* Data for analysis
/---
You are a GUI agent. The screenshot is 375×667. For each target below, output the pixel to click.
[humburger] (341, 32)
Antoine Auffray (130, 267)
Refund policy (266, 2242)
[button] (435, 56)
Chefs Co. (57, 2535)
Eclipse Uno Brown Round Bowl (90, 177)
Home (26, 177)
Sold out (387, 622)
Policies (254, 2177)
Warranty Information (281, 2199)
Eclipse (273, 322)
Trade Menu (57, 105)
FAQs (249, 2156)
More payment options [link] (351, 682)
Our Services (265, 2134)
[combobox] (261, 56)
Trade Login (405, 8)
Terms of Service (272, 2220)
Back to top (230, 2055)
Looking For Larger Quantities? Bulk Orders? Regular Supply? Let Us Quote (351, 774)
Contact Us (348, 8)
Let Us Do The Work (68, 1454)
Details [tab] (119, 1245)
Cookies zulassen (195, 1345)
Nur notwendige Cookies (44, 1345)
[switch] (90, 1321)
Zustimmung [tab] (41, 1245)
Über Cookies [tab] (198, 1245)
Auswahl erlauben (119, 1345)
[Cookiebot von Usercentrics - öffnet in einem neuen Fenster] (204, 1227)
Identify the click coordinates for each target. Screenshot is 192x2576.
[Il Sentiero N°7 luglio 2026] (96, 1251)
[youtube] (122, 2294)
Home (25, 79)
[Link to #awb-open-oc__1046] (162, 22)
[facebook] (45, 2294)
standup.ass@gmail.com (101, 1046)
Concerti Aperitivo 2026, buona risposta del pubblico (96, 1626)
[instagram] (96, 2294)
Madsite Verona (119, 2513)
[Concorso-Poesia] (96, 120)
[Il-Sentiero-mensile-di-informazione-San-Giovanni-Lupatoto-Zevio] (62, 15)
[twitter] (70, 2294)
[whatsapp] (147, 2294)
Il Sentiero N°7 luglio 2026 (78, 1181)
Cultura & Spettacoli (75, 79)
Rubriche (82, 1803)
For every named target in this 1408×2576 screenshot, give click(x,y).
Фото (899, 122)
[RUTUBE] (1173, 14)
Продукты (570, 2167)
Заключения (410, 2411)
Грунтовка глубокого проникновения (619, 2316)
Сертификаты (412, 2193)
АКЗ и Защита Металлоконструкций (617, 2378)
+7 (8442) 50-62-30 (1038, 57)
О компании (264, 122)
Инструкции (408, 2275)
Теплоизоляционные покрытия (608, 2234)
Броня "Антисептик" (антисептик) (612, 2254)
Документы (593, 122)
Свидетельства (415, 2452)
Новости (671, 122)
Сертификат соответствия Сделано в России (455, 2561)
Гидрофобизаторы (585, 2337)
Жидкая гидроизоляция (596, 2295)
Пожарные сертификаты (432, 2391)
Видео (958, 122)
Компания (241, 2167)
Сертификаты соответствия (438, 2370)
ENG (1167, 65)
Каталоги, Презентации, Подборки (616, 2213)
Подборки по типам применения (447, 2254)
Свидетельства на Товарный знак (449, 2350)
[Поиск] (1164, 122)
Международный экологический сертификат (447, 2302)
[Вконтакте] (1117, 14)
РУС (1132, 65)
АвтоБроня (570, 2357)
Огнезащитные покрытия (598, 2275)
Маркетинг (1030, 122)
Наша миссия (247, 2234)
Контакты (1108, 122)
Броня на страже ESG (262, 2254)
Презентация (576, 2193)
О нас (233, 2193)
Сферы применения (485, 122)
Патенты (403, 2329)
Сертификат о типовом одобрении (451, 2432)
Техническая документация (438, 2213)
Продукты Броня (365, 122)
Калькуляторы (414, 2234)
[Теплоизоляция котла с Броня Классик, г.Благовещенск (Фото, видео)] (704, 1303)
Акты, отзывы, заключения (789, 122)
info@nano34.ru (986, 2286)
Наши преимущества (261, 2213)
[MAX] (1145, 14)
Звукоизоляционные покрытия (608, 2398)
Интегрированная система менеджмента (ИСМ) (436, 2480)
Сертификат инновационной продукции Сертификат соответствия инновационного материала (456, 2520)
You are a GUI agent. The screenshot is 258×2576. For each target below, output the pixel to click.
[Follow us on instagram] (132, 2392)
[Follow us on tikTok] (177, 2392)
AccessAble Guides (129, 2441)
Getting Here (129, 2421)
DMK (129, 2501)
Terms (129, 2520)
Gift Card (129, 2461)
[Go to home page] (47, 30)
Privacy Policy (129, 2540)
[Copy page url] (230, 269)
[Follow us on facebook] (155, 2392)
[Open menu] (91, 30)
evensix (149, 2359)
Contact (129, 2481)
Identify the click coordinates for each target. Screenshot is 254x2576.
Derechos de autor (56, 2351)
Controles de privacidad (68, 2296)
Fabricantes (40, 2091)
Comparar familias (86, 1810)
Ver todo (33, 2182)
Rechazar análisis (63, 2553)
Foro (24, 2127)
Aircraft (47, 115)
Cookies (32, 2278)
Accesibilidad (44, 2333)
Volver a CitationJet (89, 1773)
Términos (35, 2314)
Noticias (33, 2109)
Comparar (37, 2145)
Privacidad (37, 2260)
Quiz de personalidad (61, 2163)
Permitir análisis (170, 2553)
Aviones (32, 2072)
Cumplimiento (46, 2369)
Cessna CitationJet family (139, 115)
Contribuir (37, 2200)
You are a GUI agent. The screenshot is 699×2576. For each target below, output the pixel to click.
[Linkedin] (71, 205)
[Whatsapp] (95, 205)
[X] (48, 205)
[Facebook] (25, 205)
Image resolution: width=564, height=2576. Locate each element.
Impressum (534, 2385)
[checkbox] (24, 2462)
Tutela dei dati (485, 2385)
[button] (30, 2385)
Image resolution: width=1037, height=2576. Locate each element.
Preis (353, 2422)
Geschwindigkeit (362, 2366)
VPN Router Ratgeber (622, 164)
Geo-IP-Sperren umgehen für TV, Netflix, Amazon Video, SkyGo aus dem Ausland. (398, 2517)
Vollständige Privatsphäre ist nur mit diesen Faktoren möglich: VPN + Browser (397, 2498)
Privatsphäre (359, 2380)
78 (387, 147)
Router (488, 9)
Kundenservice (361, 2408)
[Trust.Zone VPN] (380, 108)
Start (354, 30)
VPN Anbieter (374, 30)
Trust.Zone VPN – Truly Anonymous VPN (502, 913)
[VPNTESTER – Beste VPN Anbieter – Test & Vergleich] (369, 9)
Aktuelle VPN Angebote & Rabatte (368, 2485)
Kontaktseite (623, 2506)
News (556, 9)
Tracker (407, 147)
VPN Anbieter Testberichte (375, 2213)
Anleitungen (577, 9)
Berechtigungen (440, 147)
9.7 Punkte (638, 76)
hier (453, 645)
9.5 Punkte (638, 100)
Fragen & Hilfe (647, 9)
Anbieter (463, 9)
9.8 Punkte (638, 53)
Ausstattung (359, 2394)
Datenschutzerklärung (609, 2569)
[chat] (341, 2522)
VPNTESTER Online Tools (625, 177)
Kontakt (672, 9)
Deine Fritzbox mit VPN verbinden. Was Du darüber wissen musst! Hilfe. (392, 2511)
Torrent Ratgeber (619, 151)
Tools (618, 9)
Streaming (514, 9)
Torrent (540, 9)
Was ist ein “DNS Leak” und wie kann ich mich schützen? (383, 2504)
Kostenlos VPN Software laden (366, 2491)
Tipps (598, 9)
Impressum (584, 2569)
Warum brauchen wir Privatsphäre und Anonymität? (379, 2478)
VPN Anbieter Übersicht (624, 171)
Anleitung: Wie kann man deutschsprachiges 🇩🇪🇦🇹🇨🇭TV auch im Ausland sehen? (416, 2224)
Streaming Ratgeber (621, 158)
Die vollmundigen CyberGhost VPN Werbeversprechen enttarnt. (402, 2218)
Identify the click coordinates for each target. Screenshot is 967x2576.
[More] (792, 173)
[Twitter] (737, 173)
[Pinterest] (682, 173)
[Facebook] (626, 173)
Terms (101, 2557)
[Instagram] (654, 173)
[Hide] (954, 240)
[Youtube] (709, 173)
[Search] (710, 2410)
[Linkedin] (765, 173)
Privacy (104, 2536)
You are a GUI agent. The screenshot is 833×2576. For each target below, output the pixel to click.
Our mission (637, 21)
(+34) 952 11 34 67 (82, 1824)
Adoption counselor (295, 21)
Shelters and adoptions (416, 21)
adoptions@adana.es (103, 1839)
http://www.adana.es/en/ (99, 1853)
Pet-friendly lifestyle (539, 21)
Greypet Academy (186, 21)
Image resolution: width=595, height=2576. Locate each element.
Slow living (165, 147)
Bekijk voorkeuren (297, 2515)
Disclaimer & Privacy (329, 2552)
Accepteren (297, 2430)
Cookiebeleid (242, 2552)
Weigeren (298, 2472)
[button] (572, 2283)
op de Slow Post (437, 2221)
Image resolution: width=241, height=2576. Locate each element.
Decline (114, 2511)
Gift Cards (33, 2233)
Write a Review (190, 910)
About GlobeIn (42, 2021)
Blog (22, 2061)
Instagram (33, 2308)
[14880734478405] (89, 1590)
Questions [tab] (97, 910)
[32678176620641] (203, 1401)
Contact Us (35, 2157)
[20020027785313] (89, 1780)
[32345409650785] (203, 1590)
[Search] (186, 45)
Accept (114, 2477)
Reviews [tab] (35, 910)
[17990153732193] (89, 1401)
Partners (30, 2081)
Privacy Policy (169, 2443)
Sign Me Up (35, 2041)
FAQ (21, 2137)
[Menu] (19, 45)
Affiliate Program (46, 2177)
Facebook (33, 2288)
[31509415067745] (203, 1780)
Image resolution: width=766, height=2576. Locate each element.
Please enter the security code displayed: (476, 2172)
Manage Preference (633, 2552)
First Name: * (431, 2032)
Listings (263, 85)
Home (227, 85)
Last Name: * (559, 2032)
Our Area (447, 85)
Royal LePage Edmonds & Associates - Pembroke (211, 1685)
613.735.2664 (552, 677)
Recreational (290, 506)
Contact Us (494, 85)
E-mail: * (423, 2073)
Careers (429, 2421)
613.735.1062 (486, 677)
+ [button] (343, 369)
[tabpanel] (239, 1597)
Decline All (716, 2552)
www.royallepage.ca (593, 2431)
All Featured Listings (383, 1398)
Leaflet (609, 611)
\---
* Problem statement
Find the line with "[Facebook] (25, 205)" in the entries above. Retype it and each line after it, exactly, through the line with "VPN Anbieter (374, 30)", and stop there.

* Response
[Facebook] (25, 205)
Image resolution: width=564, height=2576. Locate each element.
Impressum (534, 2385)
[checkbox] (24, 2462)
Tutela dei dati (485, 2385)
[button] (30, 2385)
Image resolution: width=1037, height=2576. Locate each element.
Preis (353, 2422)
Geschwindigkeit (362, 2366)
VPN Router Ratgeber (622, 164)
Geo-IP-Sperren umgehen für TV, Netflix, Amazon Video, SkyGo aus dem Ausland. (398, 2517)
Vollständige Privatsphäre ist nur mit diesen Faktoren möglich: VPN + Browser (397, 2498)
Privatsphäre (359, 2380)
78 (387, 147)
Router (488, 9)
Kundenservice (361, 2408)
[Trust.Zone VPN] (380, 108)
Start (354, 30)
VPN Anbieter (374, 30)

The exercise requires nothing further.